Great recap, TJ! I love this episode just for its wackiness. I mean, a space alien/robot/dead brain hybrid -with tentacles!
I'm not sure, though, if the BOTP version makes more or less sense!
I really would like an explanation, though, as to how Dr. Nambu knows that Galactor has a space ship, or that extraterrestrial creatures like BEMs exist!
Tim's funnies are great -I'm especially laughing at the "Iron Man underoos"!
Glad you guys enjoyed it! Yep, this is certainly a wacky episode... you have to wonder what the writers were thinking. Did they get 'requests' for a space alien episode, or did someone see a Frankenstein movie and get inspired? And maybe someone really loved tentacles. Interestingly, the mecha in episode 67 (coming up) also has tentacles... and lots of them!

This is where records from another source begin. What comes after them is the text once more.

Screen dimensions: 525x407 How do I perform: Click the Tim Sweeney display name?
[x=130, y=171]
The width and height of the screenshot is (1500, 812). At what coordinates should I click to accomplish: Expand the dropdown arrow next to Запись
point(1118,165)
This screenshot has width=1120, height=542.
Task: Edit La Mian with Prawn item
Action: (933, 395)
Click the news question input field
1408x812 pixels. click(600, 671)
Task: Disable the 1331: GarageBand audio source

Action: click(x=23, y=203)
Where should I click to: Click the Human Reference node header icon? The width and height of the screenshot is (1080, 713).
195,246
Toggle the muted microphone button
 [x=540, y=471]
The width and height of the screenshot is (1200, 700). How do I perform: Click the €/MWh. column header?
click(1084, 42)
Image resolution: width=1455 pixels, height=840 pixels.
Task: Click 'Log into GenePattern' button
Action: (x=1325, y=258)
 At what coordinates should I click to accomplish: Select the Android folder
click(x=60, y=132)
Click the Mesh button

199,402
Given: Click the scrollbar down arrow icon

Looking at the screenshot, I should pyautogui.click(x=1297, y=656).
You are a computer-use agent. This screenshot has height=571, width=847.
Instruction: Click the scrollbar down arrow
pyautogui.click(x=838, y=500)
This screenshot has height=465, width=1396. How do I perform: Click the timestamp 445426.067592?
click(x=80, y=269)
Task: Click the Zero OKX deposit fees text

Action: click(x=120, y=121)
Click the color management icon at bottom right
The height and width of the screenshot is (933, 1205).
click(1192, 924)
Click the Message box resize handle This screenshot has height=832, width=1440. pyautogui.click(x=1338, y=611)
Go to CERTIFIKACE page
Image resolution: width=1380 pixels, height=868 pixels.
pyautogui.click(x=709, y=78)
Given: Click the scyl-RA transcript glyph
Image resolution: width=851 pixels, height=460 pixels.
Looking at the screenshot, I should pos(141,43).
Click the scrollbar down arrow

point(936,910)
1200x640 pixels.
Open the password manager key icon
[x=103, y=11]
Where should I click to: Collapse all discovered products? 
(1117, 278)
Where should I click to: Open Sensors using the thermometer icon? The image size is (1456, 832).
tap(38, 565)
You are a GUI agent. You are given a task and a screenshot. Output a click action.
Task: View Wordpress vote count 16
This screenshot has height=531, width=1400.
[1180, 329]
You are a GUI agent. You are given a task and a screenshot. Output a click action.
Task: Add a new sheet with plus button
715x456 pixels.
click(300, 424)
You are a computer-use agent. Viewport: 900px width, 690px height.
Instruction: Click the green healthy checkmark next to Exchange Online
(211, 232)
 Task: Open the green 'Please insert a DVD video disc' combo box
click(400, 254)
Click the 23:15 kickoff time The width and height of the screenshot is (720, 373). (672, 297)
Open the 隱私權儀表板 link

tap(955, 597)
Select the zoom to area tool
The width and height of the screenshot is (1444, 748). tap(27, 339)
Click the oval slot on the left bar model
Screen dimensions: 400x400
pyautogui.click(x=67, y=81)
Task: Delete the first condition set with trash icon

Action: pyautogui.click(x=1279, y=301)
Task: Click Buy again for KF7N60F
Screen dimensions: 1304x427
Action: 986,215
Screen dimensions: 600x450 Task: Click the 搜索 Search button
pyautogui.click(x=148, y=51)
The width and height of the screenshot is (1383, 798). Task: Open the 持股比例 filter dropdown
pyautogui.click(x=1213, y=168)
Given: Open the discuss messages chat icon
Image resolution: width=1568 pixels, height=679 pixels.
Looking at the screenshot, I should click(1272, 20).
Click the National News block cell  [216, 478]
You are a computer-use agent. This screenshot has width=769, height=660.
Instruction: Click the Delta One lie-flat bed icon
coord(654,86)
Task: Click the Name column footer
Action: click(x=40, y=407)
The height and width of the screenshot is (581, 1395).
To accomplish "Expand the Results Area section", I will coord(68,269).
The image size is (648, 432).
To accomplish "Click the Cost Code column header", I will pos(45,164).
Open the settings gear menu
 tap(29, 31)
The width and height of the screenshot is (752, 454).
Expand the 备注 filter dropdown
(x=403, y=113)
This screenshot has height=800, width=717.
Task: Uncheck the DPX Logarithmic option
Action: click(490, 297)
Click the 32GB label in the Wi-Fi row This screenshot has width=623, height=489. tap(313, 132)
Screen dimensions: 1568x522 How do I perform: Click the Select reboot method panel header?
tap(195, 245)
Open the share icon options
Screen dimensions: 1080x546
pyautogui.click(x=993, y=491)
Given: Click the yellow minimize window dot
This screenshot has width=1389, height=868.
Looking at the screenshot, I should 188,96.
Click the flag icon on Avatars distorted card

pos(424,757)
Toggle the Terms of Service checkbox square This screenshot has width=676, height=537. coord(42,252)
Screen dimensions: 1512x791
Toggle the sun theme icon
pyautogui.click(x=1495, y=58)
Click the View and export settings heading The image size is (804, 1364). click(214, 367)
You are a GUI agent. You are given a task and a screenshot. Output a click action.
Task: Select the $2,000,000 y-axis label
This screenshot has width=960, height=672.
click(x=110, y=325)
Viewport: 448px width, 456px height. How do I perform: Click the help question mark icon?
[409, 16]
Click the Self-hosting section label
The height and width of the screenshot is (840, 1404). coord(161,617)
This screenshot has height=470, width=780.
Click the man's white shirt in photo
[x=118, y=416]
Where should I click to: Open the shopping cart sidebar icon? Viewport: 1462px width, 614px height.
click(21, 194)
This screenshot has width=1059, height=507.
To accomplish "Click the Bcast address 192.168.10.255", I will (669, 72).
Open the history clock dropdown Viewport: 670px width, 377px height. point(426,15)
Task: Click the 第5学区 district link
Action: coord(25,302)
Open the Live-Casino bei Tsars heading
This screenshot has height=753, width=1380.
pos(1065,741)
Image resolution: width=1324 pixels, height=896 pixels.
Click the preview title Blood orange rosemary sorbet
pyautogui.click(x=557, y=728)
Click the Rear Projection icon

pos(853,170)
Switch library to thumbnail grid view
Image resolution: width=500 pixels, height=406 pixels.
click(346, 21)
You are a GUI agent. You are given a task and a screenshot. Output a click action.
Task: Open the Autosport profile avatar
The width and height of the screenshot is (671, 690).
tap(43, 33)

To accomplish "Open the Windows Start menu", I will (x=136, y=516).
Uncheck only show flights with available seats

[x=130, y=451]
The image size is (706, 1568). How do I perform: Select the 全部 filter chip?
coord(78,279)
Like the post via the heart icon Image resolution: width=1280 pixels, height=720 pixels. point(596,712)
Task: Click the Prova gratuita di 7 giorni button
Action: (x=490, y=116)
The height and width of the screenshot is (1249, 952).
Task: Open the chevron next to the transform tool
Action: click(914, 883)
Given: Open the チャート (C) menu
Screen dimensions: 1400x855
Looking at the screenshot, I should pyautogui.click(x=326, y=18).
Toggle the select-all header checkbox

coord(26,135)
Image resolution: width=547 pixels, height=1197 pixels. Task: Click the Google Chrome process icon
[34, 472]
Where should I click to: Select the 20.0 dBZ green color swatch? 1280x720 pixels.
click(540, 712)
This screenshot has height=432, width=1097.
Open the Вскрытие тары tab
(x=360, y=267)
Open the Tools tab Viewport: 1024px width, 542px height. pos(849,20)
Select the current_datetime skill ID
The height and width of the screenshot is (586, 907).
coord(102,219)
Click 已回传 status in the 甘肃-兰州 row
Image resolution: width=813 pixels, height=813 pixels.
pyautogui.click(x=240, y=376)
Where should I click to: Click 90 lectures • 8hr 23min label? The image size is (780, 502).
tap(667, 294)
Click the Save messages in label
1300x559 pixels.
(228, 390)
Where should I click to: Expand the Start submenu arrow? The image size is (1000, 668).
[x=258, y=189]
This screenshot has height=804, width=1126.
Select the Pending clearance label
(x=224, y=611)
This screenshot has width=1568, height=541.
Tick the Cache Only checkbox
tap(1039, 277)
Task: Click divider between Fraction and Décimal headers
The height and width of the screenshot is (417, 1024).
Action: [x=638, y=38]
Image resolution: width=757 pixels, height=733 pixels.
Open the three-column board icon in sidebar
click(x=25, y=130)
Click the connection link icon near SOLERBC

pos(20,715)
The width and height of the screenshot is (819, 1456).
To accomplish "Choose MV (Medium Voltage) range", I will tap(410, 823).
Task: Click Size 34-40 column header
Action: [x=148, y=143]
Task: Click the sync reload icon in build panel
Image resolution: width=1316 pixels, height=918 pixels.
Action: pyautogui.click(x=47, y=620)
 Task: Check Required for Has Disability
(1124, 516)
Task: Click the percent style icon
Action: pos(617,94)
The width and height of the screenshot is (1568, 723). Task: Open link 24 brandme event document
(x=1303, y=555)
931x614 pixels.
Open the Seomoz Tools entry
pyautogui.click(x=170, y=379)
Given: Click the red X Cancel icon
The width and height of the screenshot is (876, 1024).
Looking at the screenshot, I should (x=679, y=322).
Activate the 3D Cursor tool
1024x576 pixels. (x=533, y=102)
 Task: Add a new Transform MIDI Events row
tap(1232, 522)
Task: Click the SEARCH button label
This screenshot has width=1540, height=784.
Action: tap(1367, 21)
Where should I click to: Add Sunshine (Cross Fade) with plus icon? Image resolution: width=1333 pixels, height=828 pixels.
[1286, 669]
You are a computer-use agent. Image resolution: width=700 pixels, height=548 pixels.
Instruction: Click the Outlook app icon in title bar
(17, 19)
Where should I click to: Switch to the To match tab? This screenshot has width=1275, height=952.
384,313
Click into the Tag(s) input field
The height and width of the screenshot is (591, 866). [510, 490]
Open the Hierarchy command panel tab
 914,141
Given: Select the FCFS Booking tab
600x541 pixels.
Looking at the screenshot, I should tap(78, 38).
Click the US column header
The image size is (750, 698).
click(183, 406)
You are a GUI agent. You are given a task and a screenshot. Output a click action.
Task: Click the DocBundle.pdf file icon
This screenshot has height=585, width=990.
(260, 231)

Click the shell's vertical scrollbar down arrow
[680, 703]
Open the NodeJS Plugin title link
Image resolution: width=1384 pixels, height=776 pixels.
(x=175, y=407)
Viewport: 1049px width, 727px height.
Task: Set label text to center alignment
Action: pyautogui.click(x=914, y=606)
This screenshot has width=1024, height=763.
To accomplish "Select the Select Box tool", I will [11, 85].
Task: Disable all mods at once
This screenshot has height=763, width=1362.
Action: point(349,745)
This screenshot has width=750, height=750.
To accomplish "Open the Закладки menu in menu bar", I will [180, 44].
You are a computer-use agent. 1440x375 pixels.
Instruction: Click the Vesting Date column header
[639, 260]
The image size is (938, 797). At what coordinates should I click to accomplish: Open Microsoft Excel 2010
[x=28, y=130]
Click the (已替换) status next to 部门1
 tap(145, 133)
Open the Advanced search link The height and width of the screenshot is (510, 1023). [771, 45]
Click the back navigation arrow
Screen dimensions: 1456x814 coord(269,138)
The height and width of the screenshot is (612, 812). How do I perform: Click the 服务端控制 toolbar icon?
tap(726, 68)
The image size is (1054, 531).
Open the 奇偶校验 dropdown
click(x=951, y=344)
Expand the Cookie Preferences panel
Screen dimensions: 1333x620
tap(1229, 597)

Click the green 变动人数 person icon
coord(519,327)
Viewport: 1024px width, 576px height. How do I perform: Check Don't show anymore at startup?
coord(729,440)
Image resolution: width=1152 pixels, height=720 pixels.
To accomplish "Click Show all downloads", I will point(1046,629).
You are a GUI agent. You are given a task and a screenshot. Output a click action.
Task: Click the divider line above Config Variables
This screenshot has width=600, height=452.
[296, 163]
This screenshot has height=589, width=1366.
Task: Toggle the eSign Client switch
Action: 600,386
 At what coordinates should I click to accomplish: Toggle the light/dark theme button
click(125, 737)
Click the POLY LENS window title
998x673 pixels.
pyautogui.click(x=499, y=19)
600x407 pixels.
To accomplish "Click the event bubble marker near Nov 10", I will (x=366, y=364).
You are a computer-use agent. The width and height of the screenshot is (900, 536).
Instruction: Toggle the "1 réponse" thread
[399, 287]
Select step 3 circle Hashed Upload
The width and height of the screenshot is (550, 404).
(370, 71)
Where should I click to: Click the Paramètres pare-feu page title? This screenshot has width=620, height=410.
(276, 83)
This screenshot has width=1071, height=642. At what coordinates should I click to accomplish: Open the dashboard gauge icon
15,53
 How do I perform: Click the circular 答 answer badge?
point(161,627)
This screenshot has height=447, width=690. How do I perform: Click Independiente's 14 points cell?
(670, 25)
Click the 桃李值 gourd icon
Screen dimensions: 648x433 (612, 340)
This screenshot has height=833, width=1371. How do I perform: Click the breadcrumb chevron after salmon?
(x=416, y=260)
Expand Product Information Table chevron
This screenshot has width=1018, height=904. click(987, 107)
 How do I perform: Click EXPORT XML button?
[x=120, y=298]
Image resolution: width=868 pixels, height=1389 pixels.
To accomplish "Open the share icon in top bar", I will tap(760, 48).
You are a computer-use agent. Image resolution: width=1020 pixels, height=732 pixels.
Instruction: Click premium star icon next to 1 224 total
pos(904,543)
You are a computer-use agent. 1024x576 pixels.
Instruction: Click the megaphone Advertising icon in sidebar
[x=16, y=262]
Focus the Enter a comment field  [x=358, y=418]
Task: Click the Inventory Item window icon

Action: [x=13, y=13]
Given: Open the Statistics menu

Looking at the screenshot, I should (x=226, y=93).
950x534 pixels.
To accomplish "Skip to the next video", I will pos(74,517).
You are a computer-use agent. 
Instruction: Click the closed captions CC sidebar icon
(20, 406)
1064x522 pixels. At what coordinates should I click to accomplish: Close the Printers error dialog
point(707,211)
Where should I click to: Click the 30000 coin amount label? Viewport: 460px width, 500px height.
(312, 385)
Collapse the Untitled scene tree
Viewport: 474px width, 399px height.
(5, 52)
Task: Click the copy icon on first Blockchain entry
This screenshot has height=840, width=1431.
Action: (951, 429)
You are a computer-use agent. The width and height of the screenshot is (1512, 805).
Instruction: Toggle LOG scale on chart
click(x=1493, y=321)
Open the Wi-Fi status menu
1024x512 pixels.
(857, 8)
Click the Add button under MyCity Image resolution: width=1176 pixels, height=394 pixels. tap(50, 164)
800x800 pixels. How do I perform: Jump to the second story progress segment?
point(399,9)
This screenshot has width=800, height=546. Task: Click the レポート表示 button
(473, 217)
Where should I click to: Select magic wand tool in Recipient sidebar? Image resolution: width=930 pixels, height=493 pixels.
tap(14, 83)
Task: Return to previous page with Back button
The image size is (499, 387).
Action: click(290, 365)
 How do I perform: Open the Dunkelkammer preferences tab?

The BOTP one definitely didn't make sense. As to whetehr thet Gatchaman one did... well, if you take out the fact that the Earth is preserving old brains, I guess so. But it's hard to get past that stumbling block. I think I can buy BOTP's idea of AI brains much more easily.
Marie, I like your idea... of Katse absorbing the brainwaves to make himself sure intelligent... perhaps forever, or perhaps for a limited time. Or maybe even an idea where he gains intelligence from most of the brains, but insanity and depression from the one he *thought* was Dr. Yomashina's brain. That certainly would have led to some interesting future episodes!
As for how Namub knows about the Bems... I can't recall where this is, but I think I remember James saying that in some of the source material for the show it was implied that Dr. Nambu got some of the SNT technology from aliens. He could have learned about alien cultures from these races.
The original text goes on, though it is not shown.